We all need positive role models–those heroic people who show us how to act or conduct our lives when defined by the kind of courage needed to do what is seen as impossible or unpopular. When we think of folks such as Rosa Parks we encounter such a positive role model, an ordinary but heroic person, and one especially worthy and one (among many) about whom young people should learn. For instance, J. Elmer Morrish was a bank vice-president and Robert Emmett Fletcher, Jr. was a state agriculture inspector. Both lived in California during the outbreak of America’s entry into WW II.
My first such hero was Glenn Cunningham, the great University of Kansas middle distance runner. In the 1932 Olympics he placed 4th in the 1500 meters and won the silver medal in the same distance four years later in Berlin. His best mile time was 4:06.7, and he retired in 1940 after holding numerous collegiate and national records in the half-mile and mile. But those accomplishments tell little of Cunningham’s story. To fully appreciate that, you must return to a cold Kansas schoolhouse when his older brother Floyd and he were burned in a stove fire. The brothers would arrive early and light the stove so that the room would be warm when the teacher and other students arrived. They would pack the stove with wood and soak it with kerosene before lighting. But that morning the mixture exploded because someone had placed gasoline in the can. Floyd was killed in the explosion and because of the severe burns to his legs doctors told Cunningham’s parents that he would never walk again. However, as he later said, to walk hurt too much, so he ran everywhere after teaching himself to walk again by holding onto a picket fence around his yard.
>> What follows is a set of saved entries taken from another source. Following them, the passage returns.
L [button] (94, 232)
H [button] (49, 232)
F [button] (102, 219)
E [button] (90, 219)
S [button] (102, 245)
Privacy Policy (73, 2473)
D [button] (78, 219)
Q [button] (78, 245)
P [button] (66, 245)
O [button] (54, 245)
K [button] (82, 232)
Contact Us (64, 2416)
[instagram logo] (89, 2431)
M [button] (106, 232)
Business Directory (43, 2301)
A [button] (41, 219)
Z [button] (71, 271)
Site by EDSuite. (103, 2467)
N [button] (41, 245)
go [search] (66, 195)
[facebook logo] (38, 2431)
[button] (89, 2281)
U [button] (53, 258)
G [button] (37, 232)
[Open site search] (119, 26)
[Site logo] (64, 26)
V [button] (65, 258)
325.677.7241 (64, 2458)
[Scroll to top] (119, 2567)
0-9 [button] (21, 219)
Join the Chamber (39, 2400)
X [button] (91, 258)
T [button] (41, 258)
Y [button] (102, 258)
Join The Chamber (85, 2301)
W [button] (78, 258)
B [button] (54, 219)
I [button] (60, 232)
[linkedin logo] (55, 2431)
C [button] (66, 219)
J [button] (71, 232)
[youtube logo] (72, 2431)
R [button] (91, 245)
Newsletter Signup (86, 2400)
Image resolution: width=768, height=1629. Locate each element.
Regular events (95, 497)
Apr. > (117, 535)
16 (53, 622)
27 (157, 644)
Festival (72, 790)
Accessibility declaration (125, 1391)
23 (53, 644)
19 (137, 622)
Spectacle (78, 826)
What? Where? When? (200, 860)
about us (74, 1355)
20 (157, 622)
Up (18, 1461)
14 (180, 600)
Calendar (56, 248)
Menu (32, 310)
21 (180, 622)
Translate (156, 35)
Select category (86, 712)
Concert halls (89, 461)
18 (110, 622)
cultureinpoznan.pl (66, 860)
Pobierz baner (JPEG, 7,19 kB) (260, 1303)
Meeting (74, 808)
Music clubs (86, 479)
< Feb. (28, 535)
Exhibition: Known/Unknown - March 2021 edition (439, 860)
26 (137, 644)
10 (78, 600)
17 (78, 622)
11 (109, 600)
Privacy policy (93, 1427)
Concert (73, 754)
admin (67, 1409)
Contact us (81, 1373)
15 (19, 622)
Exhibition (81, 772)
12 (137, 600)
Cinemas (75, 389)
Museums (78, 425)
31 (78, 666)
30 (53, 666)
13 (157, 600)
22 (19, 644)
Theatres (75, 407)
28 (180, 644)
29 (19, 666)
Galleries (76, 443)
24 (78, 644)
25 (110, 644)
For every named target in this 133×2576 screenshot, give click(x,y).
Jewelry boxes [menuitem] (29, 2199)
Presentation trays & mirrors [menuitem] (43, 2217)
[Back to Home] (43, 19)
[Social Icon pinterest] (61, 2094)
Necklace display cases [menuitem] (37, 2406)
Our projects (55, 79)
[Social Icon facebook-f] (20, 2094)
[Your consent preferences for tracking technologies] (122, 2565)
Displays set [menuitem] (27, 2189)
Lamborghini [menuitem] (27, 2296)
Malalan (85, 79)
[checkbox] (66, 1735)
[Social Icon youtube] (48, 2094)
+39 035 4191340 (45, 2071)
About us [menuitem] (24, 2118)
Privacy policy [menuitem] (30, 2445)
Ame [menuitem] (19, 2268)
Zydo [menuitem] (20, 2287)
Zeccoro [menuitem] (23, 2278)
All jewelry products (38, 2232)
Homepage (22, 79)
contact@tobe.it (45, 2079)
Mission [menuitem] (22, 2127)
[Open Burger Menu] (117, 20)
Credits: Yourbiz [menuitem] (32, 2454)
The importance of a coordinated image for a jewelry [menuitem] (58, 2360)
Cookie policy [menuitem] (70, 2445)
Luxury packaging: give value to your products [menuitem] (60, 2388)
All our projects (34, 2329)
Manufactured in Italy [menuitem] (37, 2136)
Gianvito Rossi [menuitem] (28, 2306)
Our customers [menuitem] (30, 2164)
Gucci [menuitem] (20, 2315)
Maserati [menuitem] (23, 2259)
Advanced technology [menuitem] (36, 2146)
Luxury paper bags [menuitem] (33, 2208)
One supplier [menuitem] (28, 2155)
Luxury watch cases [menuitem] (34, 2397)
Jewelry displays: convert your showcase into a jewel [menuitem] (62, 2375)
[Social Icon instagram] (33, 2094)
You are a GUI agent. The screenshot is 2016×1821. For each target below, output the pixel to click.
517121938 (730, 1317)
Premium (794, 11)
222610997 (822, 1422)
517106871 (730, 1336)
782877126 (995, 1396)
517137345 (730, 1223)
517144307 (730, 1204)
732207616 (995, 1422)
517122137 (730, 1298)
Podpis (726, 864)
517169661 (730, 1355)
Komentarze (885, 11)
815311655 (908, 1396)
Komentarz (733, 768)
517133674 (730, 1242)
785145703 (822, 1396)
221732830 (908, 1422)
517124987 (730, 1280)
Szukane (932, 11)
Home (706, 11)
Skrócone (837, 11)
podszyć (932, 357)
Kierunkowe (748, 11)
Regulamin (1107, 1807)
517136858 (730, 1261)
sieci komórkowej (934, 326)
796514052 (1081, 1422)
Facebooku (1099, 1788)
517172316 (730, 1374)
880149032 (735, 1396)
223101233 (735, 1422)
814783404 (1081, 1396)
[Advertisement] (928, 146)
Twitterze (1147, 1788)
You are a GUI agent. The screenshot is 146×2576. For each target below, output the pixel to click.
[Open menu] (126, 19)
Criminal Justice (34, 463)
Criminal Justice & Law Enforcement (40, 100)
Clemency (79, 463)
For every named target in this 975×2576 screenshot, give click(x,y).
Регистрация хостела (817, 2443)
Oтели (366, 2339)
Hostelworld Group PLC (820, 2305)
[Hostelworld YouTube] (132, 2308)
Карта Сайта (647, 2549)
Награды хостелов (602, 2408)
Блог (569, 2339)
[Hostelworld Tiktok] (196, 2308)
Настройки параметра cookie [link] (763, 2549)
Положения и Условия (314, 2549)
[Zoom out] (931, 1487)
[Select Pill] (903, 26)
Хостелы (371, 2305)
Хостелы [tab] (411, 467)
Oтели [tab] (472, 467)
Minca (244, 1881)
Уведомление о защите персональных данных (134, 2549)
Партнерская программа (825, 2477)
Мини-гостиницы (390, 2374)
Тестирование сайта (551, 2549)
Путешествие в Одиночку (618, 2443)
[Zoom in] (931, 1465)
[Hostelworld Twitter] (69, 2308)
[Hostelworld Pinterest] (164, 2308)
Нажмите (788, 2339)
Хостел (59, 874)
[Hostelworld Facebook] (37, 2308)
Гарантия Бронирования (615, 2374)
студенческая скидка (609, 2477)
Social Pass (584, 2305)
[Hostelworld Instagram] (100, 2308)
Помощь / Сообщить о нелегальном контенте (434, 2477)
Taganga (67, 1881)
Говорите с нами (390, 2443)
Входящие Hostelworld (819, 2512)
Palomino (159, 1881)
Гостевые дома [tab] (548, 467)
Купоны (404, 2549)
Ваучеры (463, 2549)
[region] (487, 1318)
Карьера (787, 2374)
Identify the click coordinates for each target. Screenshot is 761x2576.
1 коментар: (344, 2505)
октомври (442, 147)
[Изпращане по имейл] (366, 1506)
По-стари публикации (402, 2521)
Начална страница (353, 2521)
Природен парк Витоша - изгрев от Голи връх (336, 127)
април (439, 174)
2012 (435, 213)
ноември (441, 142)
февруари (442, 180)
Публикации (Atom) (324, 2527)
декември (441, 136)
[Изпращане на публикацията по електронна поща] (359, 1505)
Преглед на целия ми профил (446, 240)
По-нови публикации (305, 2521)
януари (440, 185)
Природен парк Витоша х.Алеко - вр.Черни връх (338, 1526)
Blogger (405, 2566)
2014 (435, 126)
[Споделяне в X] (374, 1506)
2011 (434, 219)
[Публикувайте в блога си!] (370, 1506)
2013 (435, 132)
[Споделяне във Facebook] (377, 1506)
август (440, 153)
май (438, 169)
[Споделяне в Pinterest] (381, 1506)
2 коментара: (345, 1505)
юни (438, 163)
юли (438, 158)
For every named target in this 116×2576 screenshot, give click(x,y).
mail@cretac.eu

His story, read in school books, offered so many of us 1950’s elementary-aged children a role model for what could be accomplished with enough grit.
Recently I read about the heroic acts of Morrish and Fletcher following President Roosevelt’s Executive Order 9066 which removed over 100,000 people of Japanese descent to isolated camps. 70,000 of those were U.S. citizens and some had family members serving in the armed forces, like Daniel Ken Inouye who was awarded the Medal of Honor and became a United States Senator. The following is an example of the posters placed across Pacific Coast states, this one on May 3, 1942, in Redwood City, California: “All persons of Japanese ancestry, both alien and non-alien, will be evacuated from the above area by 12 o’clock noon, P. W. T., Saturday May 9, 1942.” Families had little time to settle affairs such as selling automobiles, securing homes, and managing their businesses, and it is estimated that $1 to $3 billion was lost by families during this forced removal. However, some families had allies to turn to for help. Bankers such as Merle Carden in Hayward, California, Louis Lopes in Watsonville, California, and J. Elmer Morrish, the vice president of the First National Bank of San Mateo County, acted heroically to help their removed neighbors: They managed bank accounts, helped with taxes, and managed property. Fletcher, the Sacramento, California Agriculture inspector quit his job and he and his wife cared for for the fruit farms of Japanese families during World War II. Heroes all.
But what school-age child will read of their courageous acts? What school-age child will read of how these citizens stepped up to do the right thing? What school-age child will learn about them and use their lives as models of right living?
Few I fear will, if any, because of political pressure to sanitize much of the history taught in our public schools. To fully appreciate the courage and humanity of such folks as Fletcher and Morrish, we would have to see them in the light of Executive Order 9066, which would shine light on a dismal period of American history—one so grim that under President Reagan every surviving Japanese internee was paid $20,000. Sadly, according to the wishes of some parents and politicians, that episode of ours cannot be taught and each child slighted would miss out on learning about such heroic folks as Morrish, Carden, Lopes, and the Fletchers. In fact, could the awe-inspiring story of Floyd and Glenn Cunningham’s horrible accident be taught in today’s elementary grades? Or would some mother for her own liberty object because the story is too horrific and may cause feelings of disquiet. But as Cunningham wrote later, he was forged in fire, and out of fire comes strong mettle.
To teach about and read about such lives is to model as best we can life as it should be lived. To do less is to cheat our children.